I'm trying to graph two normal distributions over two histograms in the same plot in R. Here is an example of what I would like it to look like: What I'd like

Here is my current code but I'm not getting the second Normal distribution to properly overlay:

g = R_Hist$`AvgFeret,20-60`
m<-mean(g)
std<-sqrt(var(g))

h <- hist(g, breaks = 20, xlab="Average Feret Diameter", main = "Histogram of 60-100um beads", col=adjustcolor("red", alpha.f =0.2))
xfit <- seq(min(g), max(g), length = 680)
yfit <- dnorm(xfit, mean=mean(g), sd=sd(g))
yfit <- yfit*diff(h$mids[1:2]) * length(g)

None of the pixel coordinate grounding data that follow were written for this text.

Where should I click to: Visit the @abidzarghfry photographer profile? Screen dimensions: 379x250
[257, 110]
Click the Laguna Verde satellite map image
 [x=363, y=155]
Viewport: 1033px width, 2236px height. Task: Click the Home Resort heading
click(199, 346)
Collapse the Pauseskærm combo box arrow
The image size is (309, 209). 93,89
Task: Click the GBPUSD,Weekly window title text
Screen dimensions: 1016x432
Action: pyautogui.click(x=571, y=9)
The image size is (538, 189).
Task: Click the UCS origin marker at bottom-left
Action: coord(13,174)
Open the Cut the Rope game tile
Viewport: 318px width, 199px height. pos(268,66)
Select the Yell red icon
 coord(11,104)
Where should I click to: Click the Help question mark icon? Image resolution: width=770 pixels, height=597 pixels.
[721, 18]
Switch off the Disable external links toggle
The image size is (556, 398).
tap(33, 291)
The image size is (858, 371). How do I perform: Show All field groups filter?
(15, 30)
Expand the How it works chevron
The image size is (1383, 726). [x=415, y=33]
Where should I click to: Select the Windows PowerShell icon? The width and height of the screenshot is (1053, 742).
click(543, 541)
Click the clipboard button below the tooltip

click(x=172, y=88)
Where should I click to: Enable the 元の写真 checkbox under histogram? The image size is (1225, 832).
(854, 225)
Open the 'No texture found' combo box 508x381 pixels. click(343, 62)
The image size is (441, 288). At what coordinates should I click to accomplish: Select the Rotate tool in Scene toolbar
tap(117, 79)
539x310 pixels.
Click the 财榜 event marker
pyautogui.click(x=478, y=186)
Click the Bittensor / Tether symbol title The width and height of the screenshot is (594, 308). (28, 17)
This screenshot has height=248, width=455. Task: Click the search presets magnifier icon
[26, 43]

lines(xfit, yfit, col = "red", lwd=2)

k = R_Hist$`AvgFeret,60-100`
ms <-mean(k)
stds <-sqrt(var(k))

j <- hist(k, breaks=20, add=TRUE, col = adjustcolor("blue", alpha.f = 0.3))
xfit <- seq(min(j), max(j), length = 314)
yfit <- dnorm(xfit, mean=mean(j), sd=sd(j))
yfit <- yfit*diff(j$mids[1:2]) * length(j)

lines(xfit, yfit, col="blue", lwd=2)

and here is the graph this code is generating: My Current graph

I haven't yet worked on figuring out how to rescale the axis so any help on that would also be appreciated, but I'm sure I can just look that up! Should I be using ggplot2 for this application? If so how do you overlay a normal curve in that library?

Also as a side note, here are the errors generated from graphing the second (blue) line: enter image description here


Solution

  • To have them on the same scale, the easiest might be to run hist() first to get the values.

    h <- hist(g, breaks = 20, plot = FALSE)
    j <- hist(k, breaks = 20, plot = FALSE)
    
    ymax <- max(c(h$counts, j$counts))
    xmin <- 0.9 * min(c(g, k))
    xmax <- 1.1 * max(c(g,k))
    

    Then you can simply use parameters xlim and ylim in your first call to hist():

    h <- hist(g, breaks = 20,
              xlab="Average Feret Diameter",
              main = "Histogram of 60-100um beads",
              col=adjustcolor("red", alpha.f =0.2),
              xlim=c(xmin, xmax),
              ylim=c(0, ymax))
    

    The errors for the second (blue) line are because you didn't replace j (the histogram object) with k (the raw values):

    xfit <- seq(min(k), max(k), length = 314)
    yfit <- dnorm(xfit, mean=mean(k), sd=sd(k))
    yfit <- yfit*diff(j$mids[1:2]) * length(k)
    

    As for the ggplot2 approach, you can find a good answer here and in the posts linked therein.